◆ AIM OF THE EXERCISE ◆
From the records below, return every line containing the word "inkbird".

◆ SUPPLIED INFORMATION ◆
################
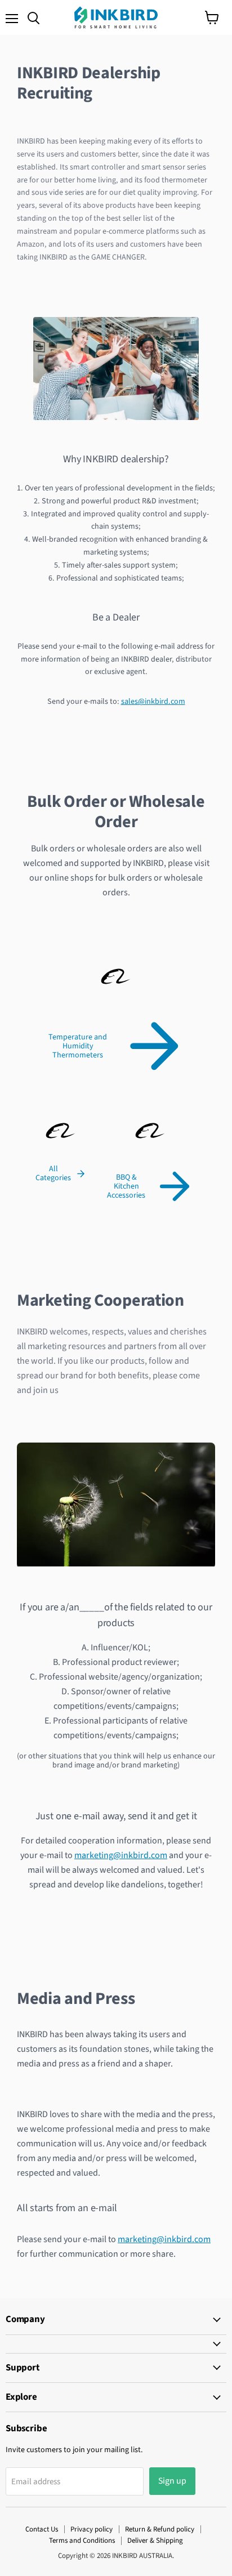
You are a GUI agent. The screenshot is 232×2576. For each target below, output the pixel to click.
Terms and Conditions (82, 2540)
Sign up (172, 2481)
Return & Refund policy (159, 2529)
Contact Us (41, 2529)
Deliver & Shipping (155, 2540)
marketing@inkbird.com (120, 1855)
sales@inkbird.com (153, 701)
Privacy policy (91, 2529)
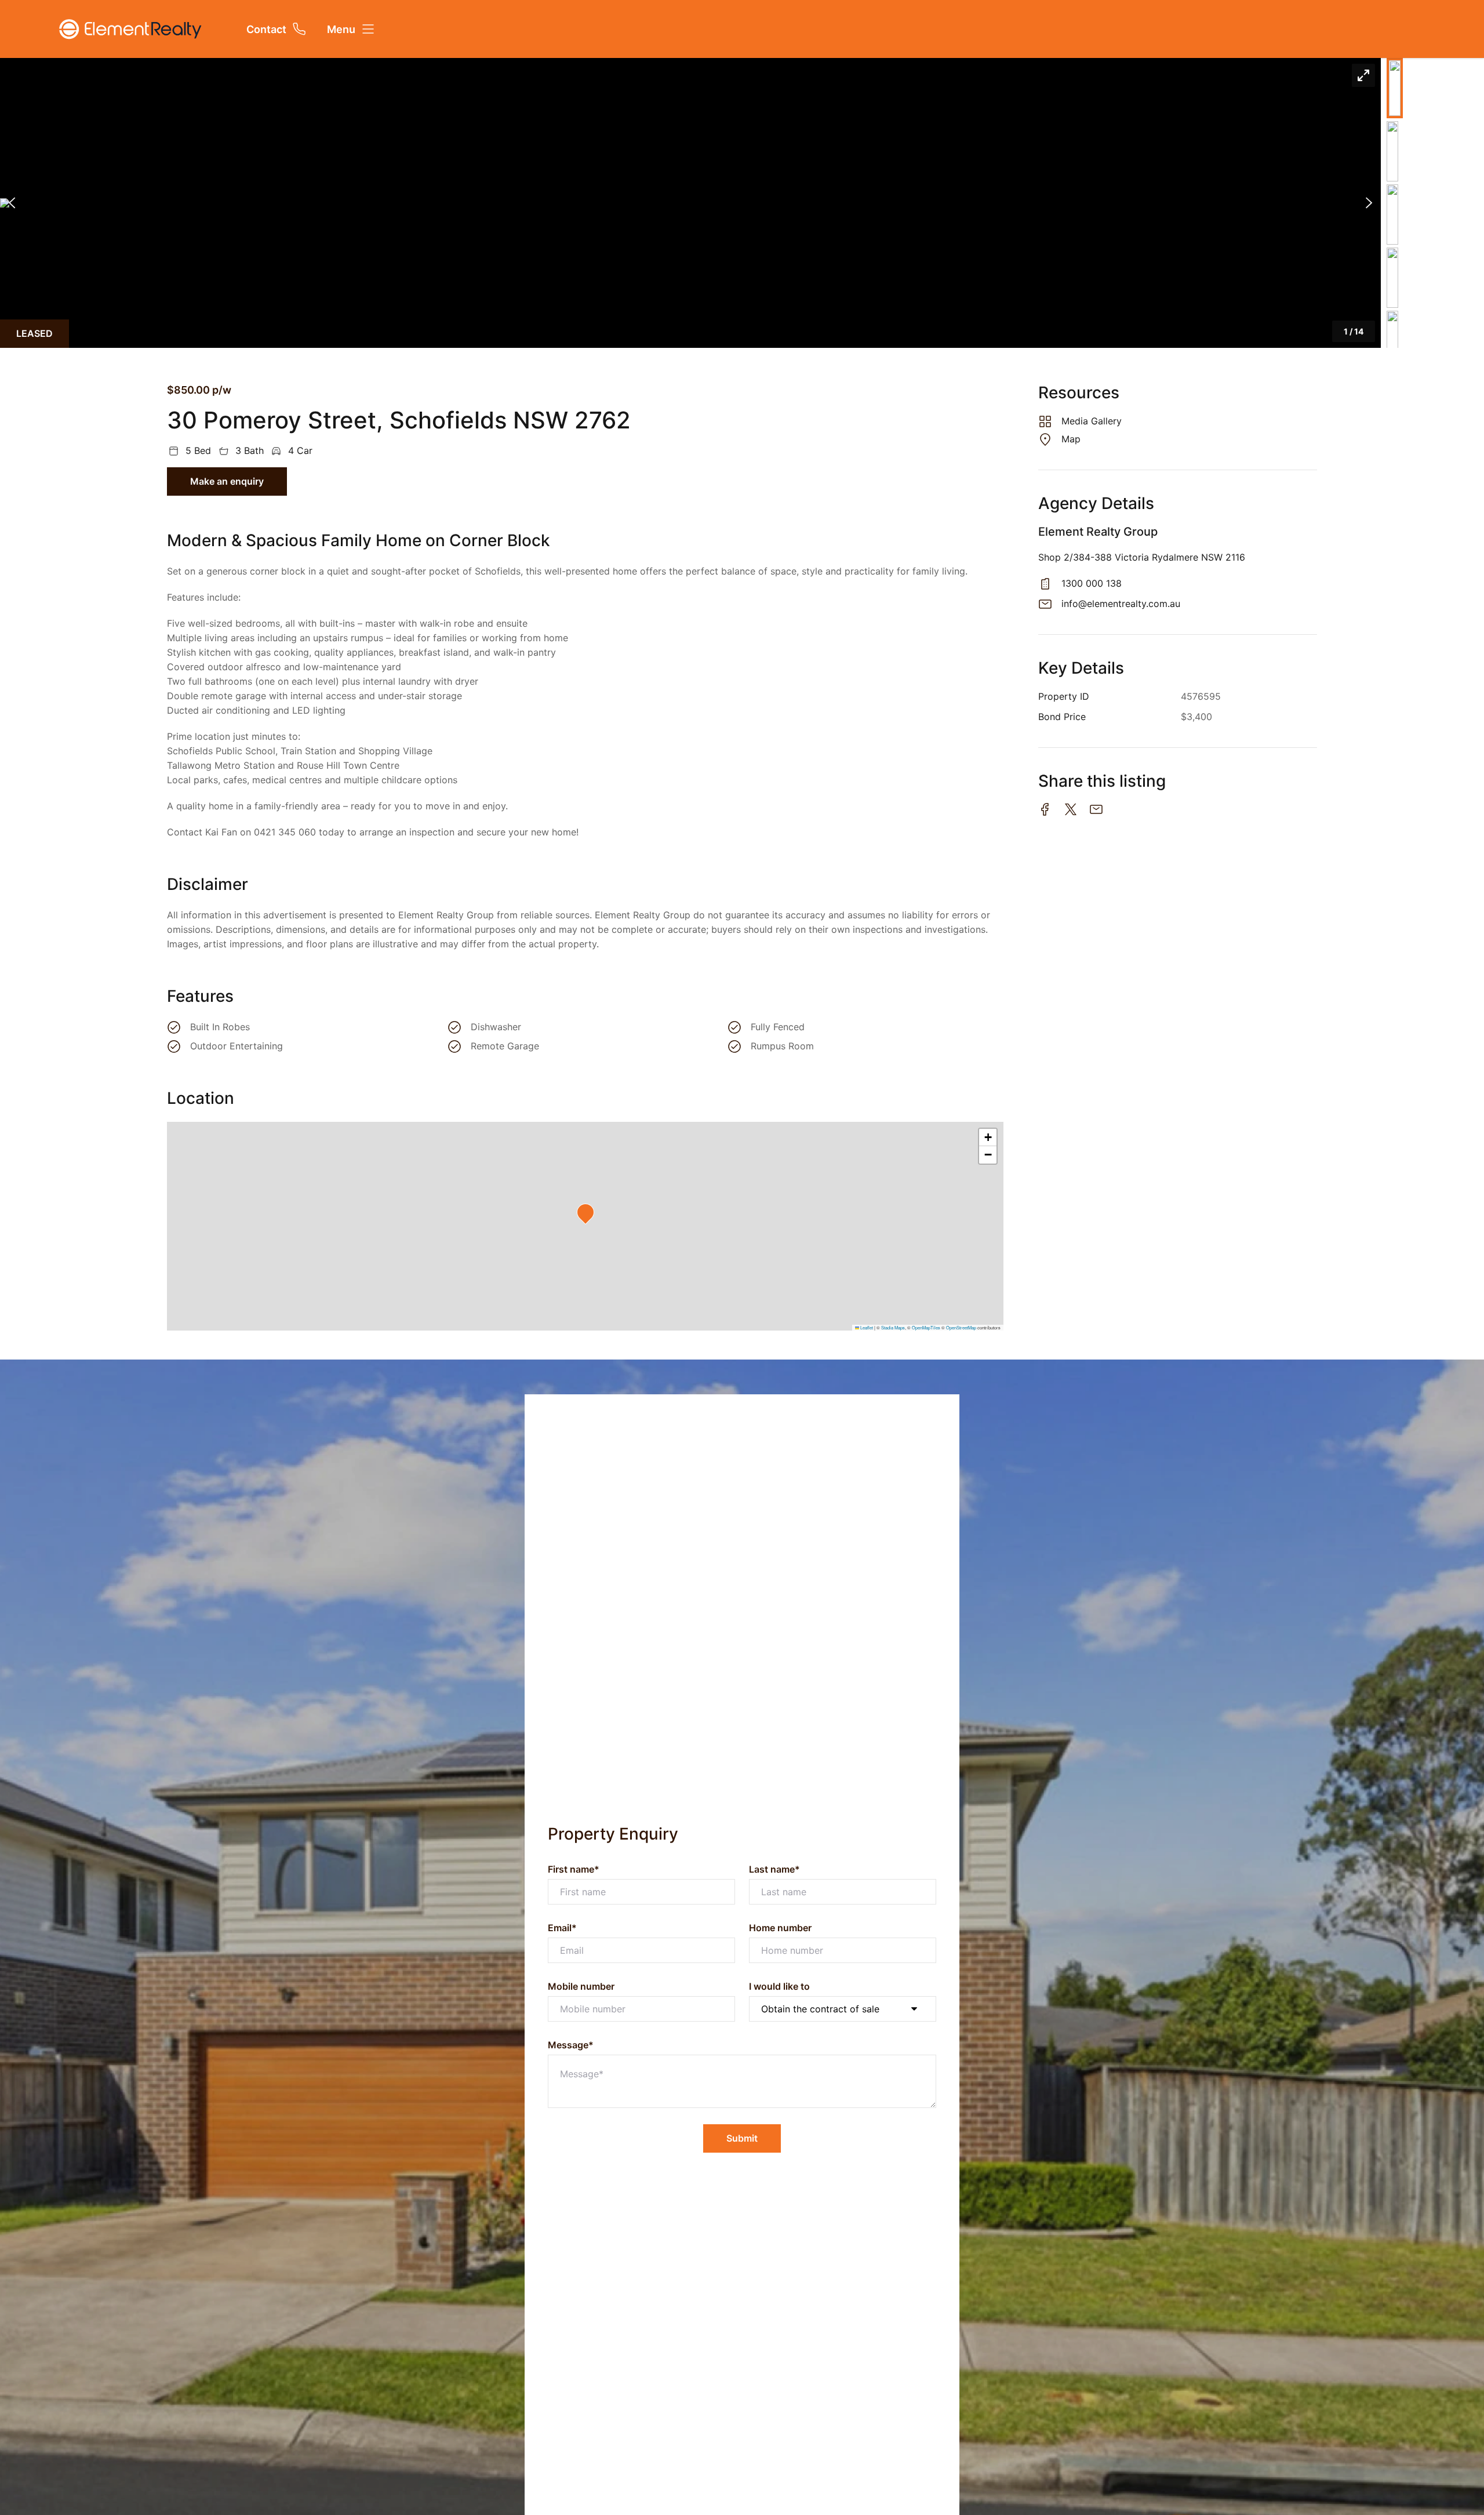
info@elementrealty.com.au (1120, 603)
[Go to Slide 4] (1392, 278)
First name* (573, 1869)
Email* (562, 1928)
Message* (571, 2045)
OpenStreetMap (961, 1327)
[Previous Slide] (12, 203)
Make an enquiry (227, 481)
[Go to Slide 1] (1395, 88)
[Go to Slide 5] (1392, 341)
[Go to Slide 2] (1392, 151)
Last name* (774, 1869)
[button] (690, 203)
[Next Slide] (1369, 203)
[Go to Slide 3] (1392, 214)
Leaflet (866, 1327)
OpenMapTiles (926, 1327)
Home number (780, 1928)
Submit (742, 2138)
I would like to (779, 1986)
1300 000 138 (1091, 583)
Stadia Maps (893, 1327)
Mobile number (581, 1986)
################
◆ YOUR RESPONSE ◆
marketing@inkbird.com (120, 1855)
sales@inkbird.com (153, 701)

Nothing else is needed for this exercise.